Stored items
____________

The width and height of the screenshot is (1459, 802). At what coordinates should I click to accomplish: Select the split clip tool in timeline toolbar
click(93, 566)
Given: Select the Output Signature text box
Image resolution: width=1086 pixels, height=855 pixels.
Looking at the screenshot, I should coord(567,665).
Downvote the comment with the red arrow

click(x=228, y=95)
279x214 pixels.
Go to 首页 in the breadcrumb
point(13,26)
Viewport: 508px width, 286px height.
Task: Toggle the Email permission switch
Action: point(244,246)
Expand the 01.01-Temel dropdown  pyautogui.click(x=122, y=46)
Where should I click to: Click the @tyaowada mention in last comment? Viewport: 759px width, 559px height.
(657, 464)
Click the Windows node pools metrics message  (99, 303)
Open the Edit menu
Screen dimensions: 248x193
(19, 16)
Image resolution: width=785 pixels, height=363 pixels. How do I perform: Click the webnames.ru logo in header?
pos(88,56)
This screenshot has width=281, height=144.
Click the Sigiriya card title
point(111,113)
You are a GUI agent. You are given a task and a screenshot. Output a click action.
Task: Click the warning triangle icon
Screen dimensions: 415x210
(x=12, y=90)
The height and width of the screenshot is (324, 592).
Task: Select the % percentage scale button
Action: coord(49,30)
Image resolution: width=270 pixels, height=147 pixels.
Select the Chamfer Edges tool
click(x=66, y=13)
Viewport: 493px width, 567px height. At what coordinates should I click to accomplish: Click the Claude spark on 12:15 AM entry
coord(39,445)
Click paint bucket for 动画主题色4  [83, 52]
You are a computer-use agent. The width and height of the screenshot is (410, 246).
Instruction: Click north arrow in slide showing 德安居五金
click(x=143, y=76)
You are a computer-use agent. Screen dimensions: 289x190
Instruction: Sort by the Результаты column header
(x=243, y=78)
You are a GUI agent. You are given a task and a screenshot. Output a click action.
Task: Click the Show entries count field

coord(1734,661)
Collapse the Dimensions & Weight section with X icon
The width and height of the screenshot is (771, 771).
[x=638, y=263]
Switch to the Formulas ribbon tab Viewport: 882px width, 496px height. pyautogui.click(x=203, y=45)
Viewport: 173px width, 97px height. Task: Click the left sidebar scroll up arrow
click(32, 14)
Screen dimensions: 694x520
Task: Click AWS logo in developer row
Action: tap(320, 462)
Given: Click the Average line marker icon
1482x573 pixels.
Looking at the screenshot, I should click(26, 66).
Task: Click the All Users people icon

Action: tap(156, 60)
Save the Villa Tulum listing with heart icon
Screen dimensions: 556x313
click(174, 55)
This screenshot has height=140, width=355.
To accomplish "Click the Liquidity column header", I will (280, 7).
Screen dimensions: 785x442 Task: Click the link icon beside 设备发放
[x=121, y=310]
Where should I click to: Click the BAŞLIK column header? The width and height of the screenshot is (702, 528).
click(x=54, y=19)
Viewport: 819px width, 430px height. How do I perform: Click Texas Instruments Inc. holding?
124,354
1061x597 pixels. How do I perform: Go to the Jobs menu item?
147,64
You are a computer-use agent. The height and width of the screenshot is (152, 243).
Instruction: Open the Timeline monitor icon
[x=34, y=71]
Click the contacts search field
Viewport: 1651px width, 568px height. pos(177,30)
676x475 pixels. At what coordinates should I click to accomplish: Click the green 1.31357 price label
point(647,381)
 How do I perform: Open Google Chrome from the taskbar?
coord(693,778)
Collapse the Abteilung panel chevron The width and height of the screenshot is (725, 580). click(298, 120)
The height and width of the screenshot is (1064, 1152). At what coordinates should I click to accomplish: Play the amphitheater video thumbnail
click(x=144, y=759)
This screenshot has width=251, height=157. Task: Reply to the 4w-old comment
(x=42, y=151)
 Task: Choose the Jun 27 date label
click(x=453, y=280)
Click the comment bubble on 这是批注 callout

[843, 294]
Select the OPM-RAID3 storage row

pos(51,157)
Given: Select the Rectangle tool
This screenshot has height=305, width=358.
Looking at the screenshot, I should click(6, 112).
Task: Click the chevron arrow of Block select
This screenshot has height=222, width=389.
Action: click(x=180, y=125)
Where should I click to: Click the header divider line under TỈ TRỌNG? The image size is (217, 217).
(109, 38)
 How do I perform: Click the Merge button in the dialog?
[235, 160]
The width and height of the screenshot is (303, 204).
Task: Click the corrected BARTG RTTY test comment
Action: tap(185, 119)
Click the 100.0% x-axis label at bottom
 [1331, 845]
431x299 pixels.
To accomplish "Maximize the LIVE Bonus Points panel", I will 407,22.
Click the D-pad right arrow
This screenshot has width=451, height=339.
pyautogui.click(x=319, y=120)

____________

EXERCISE> Whenever the string "agent" turns up in a line above, copy that line out.

SOLUTION FOR THIS TASK>
You are a GUI agent. You are given a task and a screenshot. Output a click action.
You are a computer-use agent. The width and height of the screenshot is (410, 246).
You are a computer-use agent. Screen dimensions: 289x190
You are a GUI agent. You are given a task and a screenshot. Output a click action.
You are a computer-use agent. The height and width of the screenshot is (152, 243).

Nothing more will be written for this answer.